Deanna Pilkenton, CNM, MSN, an Instructor of Nurse Midwifery at Vanderbilt University School of Nursing in Nashville, TN took two nursing students to volunteer in two women’s and children’s health clinics supported by Project HOPE in Herrera and Monte Plata, Dominican Republic.
It was my first time as a Vanderbilt University School of Nursing faculty member leading a group of student volunteers in the Dominican Republic with Project HOPE. What a fantastic first experience! Two nurse-midwifery students, Anna Calhoun and Emily Seimer, and I recently spent ten days in the DR with the fabulous Teresa Narvaez, Project HOPE’s Country Director in the DR, as our on-the-ground expert chaperon.
We spent the majority of the time working at the urban Herrera Clinic. We participated in prenatal and postpartum care, home visits and community education. The clinic staff and medical providers were welcoming and generous with their time and expertise. The patients and community members of Herrera were fabulous — allowing us to ask questions, observe andexperience a bit of their culture. Getting to know the people of the Herrera community, participating in home visits and observing clinic operations were definite highlights of the trip.

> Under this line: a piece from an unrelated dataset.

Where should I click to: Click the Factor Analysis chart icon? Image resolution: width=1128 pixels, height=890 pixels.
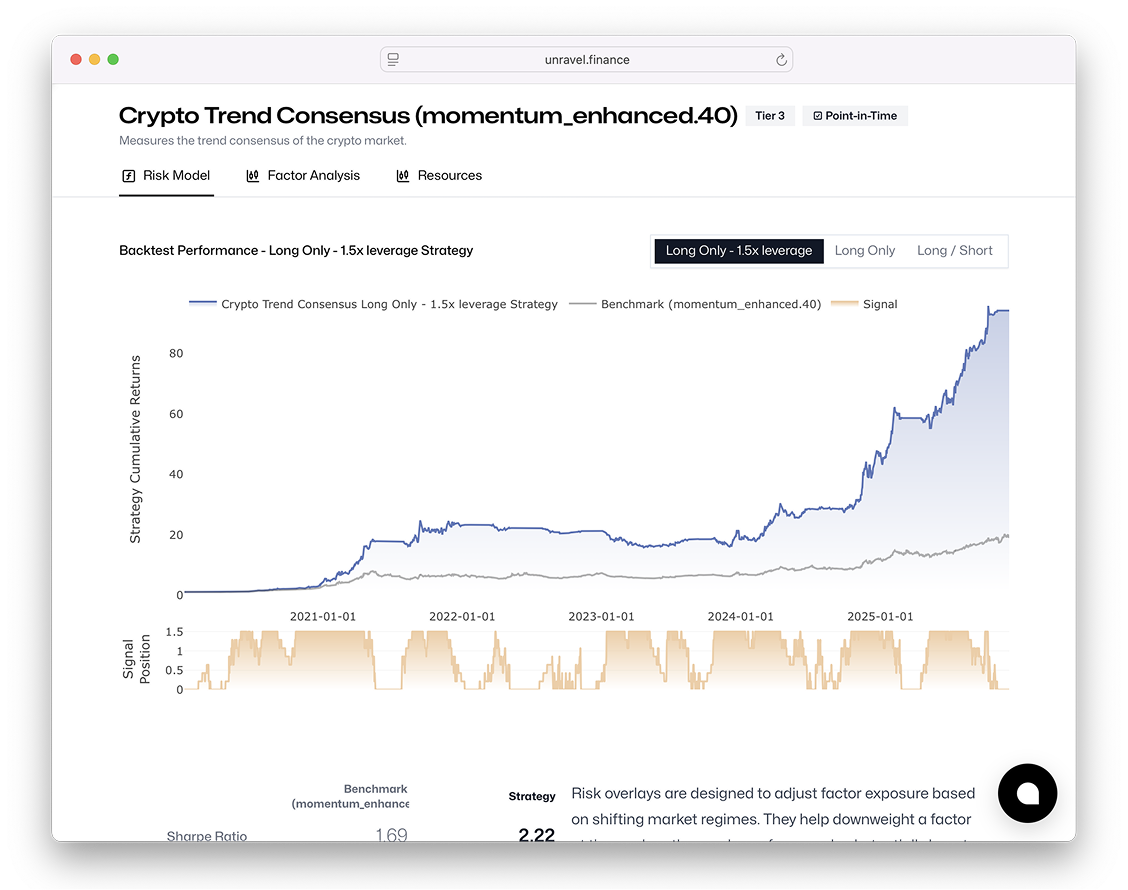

In addition to our experience in Herrera, Teresa also arranged several other valuable experiences for us. We toured the Monte Plata Clinic in the rural town of the same name. We were able to see first-hand construction of the new clinic in Haina, just outside the capital city of Santo Domingo. And we were able to attend the National Vaccination Week inaugural event at a local school in Santo Domingo, where many prominent Ministry of Health representatives spoke and where we were able to meet the Minister of Health himself, Wilfredo Hidalgo!
Our Project HOPE volunteer stint was a great experience for all of us, students and teacher alike. Our objectives were to participate in outpatient clinical work and have a valuable cultural exchange. Teresa and Matt, the Project HOPE staff and the beautiful people of the Herrera community made this an overwhelming success. We look forward to returning next year!